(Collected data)

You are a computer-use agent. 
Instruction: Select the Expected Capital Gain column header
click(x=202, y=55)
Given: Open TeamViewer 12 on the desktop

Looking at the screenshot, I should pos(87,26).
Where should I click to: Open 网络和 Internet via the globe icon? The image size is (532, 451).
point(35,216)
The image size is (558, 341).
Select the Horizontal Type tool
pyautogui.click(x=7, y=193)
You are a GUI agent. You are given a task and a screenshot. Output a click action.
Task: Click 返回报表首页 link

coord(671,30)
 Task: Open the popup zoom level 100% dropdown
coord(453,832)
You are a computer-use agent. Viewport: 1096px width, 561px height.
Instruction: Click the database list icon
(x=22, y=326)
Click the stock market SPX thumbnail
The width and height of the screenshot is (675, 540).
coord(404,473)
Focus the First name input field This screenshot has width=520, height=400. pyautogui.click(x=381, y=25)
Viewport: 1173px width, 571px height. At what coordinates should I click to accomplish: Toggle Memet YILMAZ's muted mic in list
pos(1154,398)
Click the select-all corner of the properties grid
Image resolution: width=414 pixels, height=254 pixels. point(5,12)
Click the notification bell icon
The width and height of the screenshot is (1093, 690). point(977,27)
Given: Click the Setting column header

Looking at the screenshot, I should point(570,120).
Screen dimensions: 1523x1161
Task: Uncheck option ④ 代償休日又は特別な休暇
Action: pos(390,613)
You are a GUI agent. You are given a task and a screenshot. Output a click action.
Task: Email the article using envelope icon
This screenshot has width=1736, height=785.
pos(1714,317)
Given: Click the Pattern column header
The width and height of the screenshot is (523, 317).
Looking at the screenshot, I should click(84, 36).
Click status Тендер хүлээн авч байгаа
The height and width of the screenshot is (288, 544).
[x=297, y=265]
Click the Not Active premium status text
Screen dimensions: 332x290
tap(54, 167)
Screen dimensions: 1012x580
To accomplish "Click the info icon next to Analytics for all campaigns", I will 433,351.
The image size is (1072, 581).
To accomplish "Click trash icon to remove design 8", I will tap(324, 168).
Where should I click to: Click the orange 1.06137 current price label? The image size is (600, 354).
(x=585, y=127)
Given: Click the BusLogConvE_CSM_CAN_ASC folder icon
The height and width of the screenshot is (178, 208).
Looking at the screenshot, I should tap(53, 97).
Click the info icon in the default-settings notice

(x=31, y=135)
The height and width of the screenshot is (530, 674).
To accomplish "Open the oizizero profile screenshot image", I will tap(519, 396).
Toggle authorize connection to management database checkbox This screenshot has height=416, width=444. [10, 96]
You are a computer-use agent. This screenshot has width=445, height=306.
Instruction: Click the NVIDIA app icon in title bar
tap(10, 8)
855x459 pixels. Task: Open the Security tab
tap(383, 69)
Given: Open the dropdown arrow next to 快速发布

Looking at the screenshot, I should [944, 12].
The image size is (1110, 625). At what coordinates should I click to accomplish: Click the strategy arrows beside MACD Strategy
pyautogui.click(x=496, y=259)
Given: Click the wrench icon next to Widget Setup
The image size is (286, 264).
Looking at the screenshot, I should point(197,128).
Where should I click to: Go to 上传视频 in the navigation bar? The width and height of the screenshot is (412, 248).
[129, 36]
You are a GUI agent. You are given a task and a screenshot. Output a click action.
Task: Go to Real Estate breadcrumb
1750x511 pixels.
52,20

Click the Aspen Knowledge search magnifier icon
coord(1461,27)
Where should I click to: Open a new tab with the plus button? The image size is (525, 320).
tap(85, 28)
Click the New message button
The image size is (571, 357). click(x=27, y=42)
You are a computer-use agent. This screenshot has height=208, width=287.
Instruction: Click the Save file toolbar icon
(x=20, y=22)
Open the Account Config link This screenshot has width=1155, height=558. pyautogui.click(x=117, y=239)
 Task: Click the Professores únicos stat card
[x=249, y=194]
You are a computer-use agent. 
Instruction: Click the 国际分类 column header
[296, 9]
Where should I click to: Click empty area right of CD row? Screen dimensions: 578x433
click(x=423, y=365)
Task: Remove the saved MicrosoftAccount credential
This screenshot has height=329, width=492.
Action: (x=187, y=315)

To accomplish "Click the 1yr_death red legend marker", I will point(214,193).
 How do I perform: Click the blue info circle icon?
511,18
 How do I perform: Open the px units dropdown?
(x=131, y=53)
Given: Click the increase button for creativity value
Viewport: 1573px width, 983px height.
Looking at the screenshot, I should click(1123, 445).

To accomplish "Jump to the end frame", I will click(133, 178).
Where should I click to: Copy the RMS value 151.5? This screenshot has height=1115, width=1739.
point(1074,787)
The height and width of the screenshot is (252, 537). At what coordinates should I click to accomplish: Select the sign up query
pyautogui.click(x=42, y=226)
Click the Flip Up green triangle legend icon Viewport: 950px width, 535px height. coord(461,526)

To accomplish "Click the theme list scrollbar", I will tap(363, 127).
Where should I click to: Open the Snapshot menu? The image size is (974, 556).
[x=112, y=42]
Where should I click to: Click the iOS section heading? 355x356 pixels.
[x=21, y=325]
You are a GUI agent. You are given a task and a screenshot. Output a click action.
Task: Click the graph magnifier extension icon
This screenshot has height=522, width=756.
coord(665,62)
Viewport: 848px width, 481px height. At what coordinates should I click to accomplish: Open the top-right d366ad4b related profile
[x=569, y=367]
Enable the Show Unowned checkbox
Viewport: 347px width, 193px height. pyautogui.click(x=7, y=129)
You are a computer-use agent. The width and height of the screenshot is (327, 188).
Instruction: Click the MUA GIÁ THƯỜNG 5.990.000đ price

--- Given task ---
Please reproduce the stretch of the listing from the line containing "will tap(363, 127)." through the line containing "coord(665,62)", keeping every line unchanged.

--- Response below ---
To accomplish "Click the theme list scrollbar", I will tap(363, 127).
Where should I click to: Open the Snapshot menu? The image size is (974, 556).
[x=112, y=42]
Where should I click to: Click the iOS section heading? 355x356 pixels.
[x=21, y=325]
You are a GUI agent. You are given a task and a screenshot. Output a click action.
Task: Click the graph magnifier extension icon
This screenshot has height=522, width=756.
coord(665,62)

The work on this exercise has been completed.